He glanced at the screen that monitored the inside of the cubbyhole where they were holding Julia Evans. The girl was sitting down, rocking back and forth, her eyes glued to a spot on the wall in front of her.
“You need control, David. Control and stimulus.”
White reached for his phone and called one of his minions.
“It's me. I have a creeping suspicion something is up. I need you to go to the snack bar and cast an eye on our doctor friend.”
15
We let a couple of minutes go by in silence to allow Kate to cool down. I made no apologies, no excuses, for involving her, nor did I bemoan the unfairness of what life had thrown at us. Even if, at whatever price, we managed to save Julia, everything had already gone to pot. I would be expelled by the Board of Physicians and Kate from the Secret Service. If we didn't land ourselves in jail. We had conspired to commit the felony of concealment, which in Kate's case would also entail high treason.
And nevertheless, to feel sorry about it was no use. White had happened to us, like a cancer or a storm on the high seas. To think,
Why me?
âtop of the self-pity chartsâwas ludicrous. Kate could accuse me all she wanted, but I had no choice. And neither did she.
We had to protect Julia above all else.
When Kate had collected herself enough to look me in the face again, something had changed inside her. It was a subtle change and I wouldn't have caught on had I not been expecting it. But it was there, hidden behind her eyes, although I couldn't put a finger on what it was exactly just yet.
Nor did I have time. Kate began to talk in a cold, professional voice. Once she had processed what she was letting herself in for, the part of her brain set aside for such matters took over. She asked me
for dates, places, details. She made no note of what I said, because there could be no record of what I told her. She merely committed it all to memory.
“David, I want you to understand something,” she told me. “I have received basic training as a federal agent, specifically for the Secret Service, but I have no experience in dealing with kidnappings.”
“Don't call on anybody else, Kate. Promise me.”
“That's the problem, David. I'm all alone. This will not end well.”
“You have a better idea? You trust anybody enough to tell them the score without the whole of Washington knowing within the hour?”
She studied the toes of her shoes and sought the answer we had both known to begin with.
“No. This is too big. Whoever unmasks it will be made. And Julia will simply be a footnote in their report. I can't count on anybody.”
“I can help you,” I broke in.
“No, you can't. You're the girl's father, you have no training, and if they see me near you they'll suspect in a jiffy. We cannot rule out that one of them is watching you.”
“Not only that. They have done something to my phone. They listen in on my calls, and I think they can even hear what I'm saying. And they can send me texts from screen alerts.”

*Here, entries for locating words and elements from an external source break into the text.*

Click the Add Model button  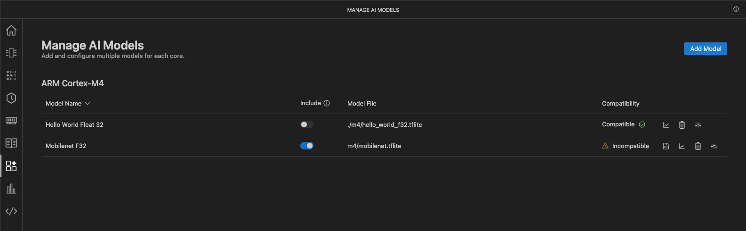[706, 49]
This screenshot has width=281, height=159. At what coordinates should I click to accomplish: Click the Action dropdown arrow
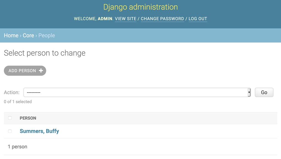[249, 93]
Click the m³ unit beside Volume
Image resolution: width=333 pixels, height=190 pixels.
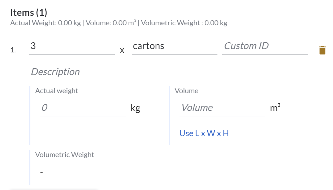(x=275, y=108)
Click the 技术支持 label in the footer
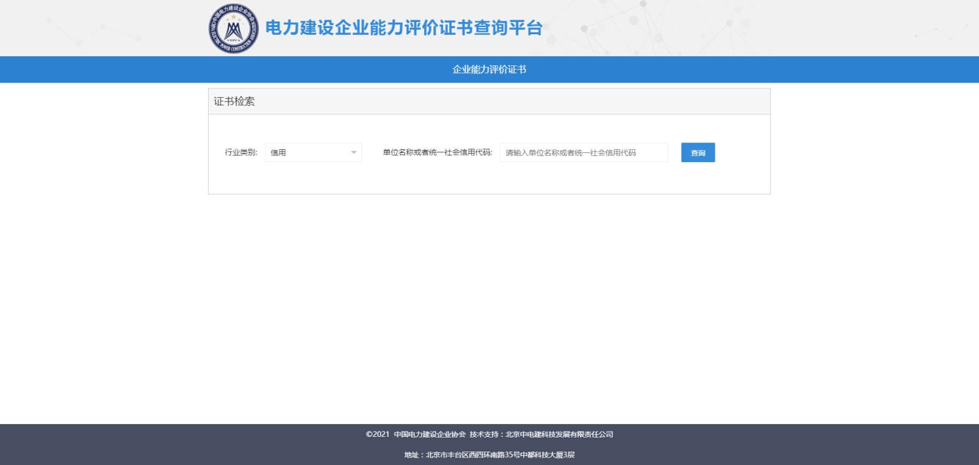This screenshot has width=979, height=465. (x=484, y=434)
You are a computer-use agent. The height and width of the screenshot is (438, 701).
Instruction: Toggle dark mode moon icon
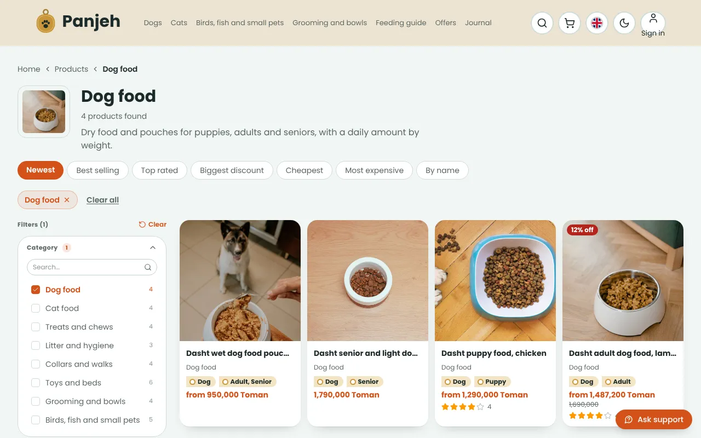coord(624,23)
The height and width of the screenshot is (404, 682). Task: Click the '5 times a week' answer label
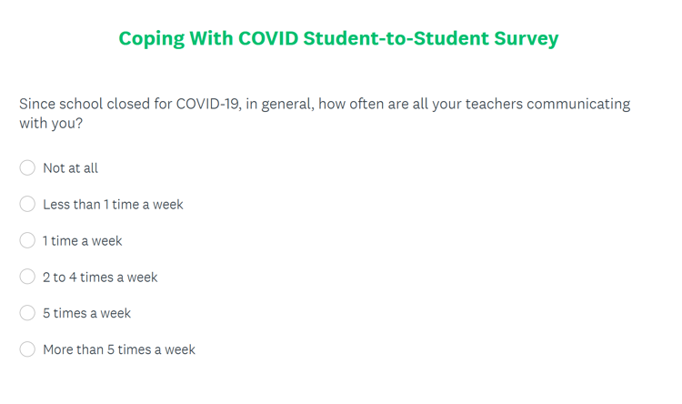(x=86, y=313)
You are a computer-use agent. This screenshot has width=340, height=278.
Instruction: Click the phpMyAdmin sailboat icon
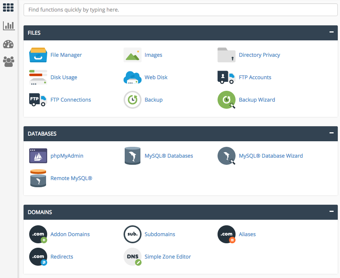(x=38, y=156)
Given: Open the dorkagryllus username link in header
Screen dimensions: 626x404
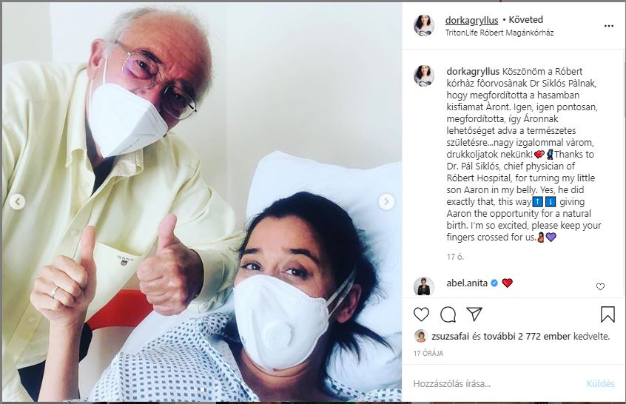Looking at the screenshot, I should click(471, 20).
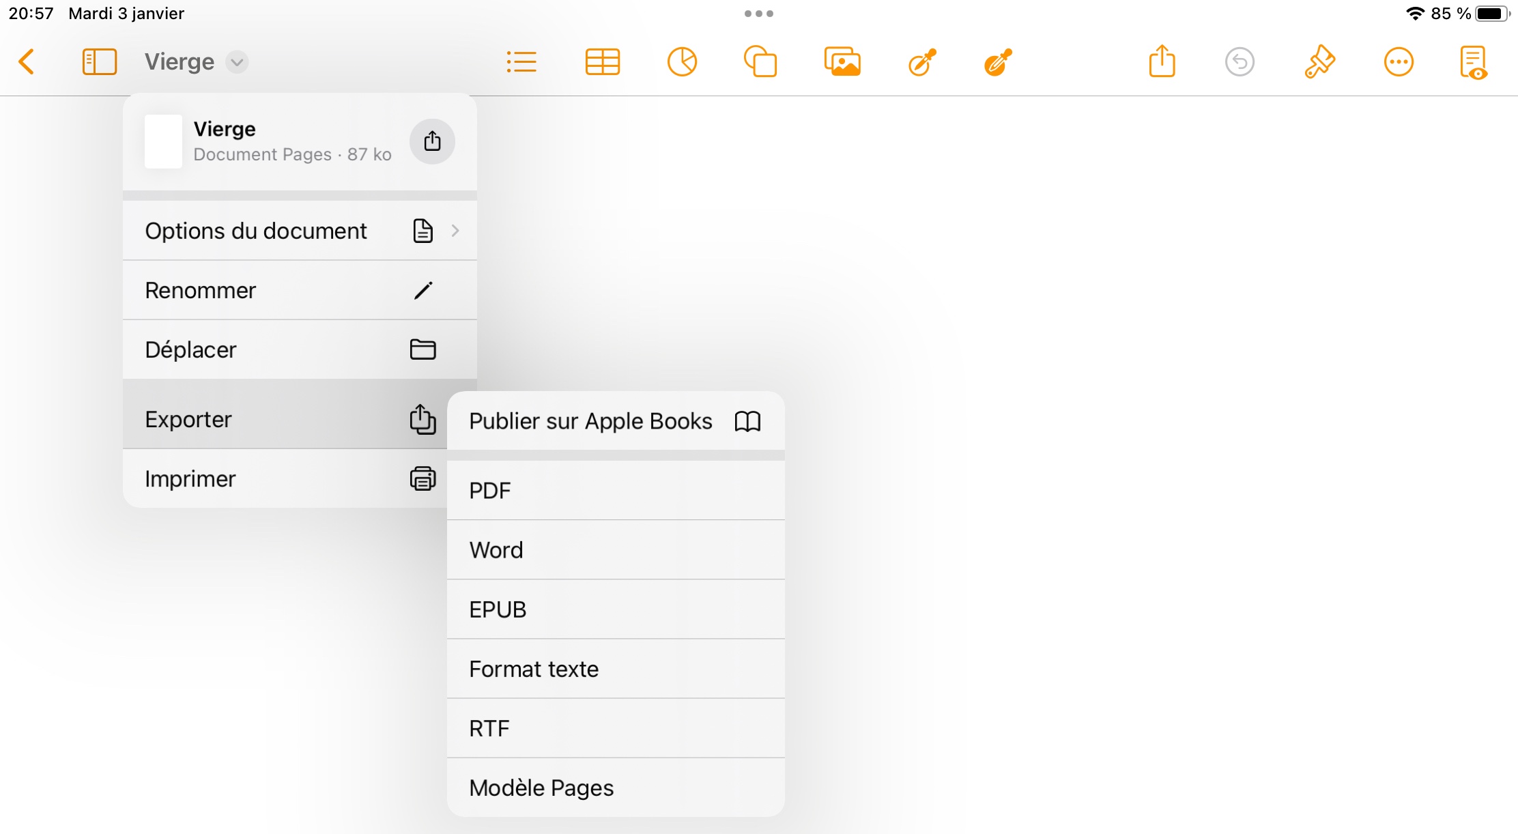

“A remote operator must have overridden the handset.” She nodded thoughtfully. “That way the kidnappers don't need to plant a homing device, listening gear and security cameras on the subject. Your iPhone does all that for them. They must have the hands-free mike, the camera and the GPS chip permanently activated. Shit, they don't even have to bother fitting batteries. The guy they're spying on kindly recharges the battery every night.”
“Now that you mention it, lately my battery's been running down a lot sooner.”
“Because of all the apps they run without you knowing. Cocksuckers . . .”
“That tell you anything about them?”
Kate bit her lips, worried.
“For starters, that they're very good. And they really know their shit. You say your cell switched off before the agents picked you up?”
“It didn't go out in a normal way. The screen went all weird on me.”
“I don't know how they did it, but I do know why. A set of electronic countermeasures surrounds the president. Some are public knowledge, such as the frequency hoppers which stop anyone from setting off a bomb by remote control when the presidential motorcade drives by. And others are classified, including a gadget which scans a room for surveillance devices. That's why they switched off the cell, because otherwise we'd have been wise to them.”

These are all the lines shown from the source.